Na opinião do médico brasileiro, a posição em que o cantor caiu no sono teria impedido a respiração e provocado sua asfixia. “O que mais chama a minha atenção, 40 anos depois, é a precocidade da morte do Elvis. Ele só tinha 42 anos. Era muito novo”, afirma.

Raul Lamim
Raul Lamim durante o período de residência no Baptist Memorial Hospital (ao fundo), em Memphis – Direito de imagem ARQUIVO PESSOAL

Na mesma hora, o médico do cantor, George Nichopoulos, tentou reanimá-lo, aplicando massagem cardiorrespiratória. “Respire, Elvis, respire!”, repetia. Nada. Logo, Joe Esposito, gerente de turnês do artista, chamou a ambulância.

Durante o trajeto até o Baptist Memorial HOspital, os paramédicos Charlie Crosby e Ulysses Jones Jr., que atenderam a chamada, repetiram o procedimento. Em vão. Às 15h30, no horário local, Elvis Presley foi declarado oficialmente morto.

‘Elvis não morreu’?

A participação de Lamim na necropsia de Elvis Presley é citada em ao menos um dos inúmeros livros escritos sobre o rei do rock, The Death of Elvis Presley – What Really Happened (“A Morte de Elvis Presley – O Que Realmente Aconteceu”), lançado em 1991.

Nele, os autores Charles C. Thompson e James P. Cole reforçam a tese do “Elvis não morreu”. Para eles, o astro teria assumido uma identidade falsa e, por razões desconhecidas, fixado residência em outro país.

Inúmeras teorias conspiratórias, aliás, tentaram forjar explicações para a morte de Elvis.

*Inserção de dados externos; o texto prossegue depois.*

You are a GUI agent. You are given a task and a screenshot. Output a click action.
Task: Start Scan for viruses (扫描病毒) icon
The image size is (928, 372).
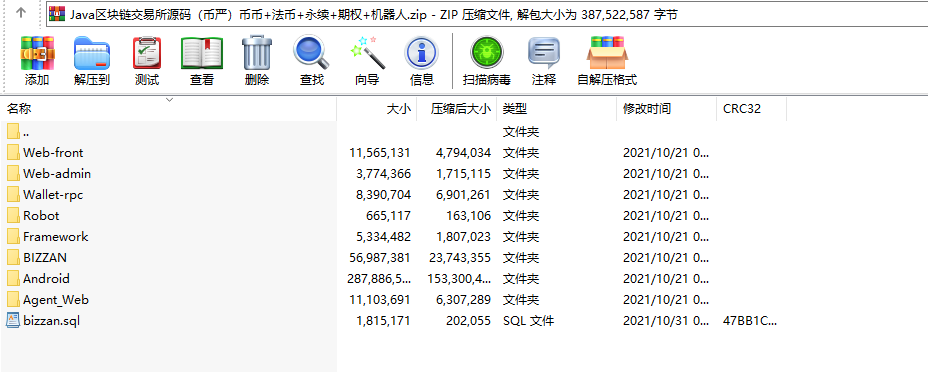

Umas dizem que ele teria sido envenenado. Outras, que teria sucumbido a uma overdose de drogas.

O patologista de Juiz de Fora refuta as duas teses. “O exame toxicológico não encontrou vestígios de veneno ou de drogas ilícitas, como maconha, cocaína e heroína, no organismo do cantor. De acordo com seus registros médicos, Elvis não fazia uso de cigarro, bebida ou drogas”, afirma o médico.

Sepultura de Elvis Presley em Graceland
Sepultura de Elvis Presley em Graceland; 40 anos depois, morte de cantor continua a alimentar ‘teorias da conspiração’ – Direito de imagem LINDSEY TURNER/FLICKR

O mesmo, porém, não se pode dizer de medicamentos. “Elvis dormia e acordava à base de remédios”, lamenta Lamim. O exame de sangue acusou 14 substâncias diferentes, entre analgésicos (codeína e morfina), ansiolíticos (diazepam) e, principalmente, sedativos (ethinamate, etclorvinol, pentobarbital, butabarbital e fenobarbital), todos em doses aceitáveis pelos médicos. O único medicamento que teria sido tomado acima do recomendado foi o antidepressivo metaqualona.

Na ocasião, George Nichopoulos, que tratava do cantor havia dez anos, chegou a ter sua licença suspensa por três meses após ser acusado pelo Conselho de Médicos Legistas do Tennessee de prescrever remédios em excesso para seus pacientes. Em 1995, após reincidir no erro, perdeu a licença em definitivo.

“Quarenta anos depois, a sensação que fica é de espanto. Quando eu poderia imaginar que aquilo fosse acontecer? Nunca imaginei que, um dia, encontraria meu ídolo da juventude em uma mesa de necrotério. Uma pessoa tão idolatrada e, ao mesmo tempo, como outra qualquer”, filosofa o médico.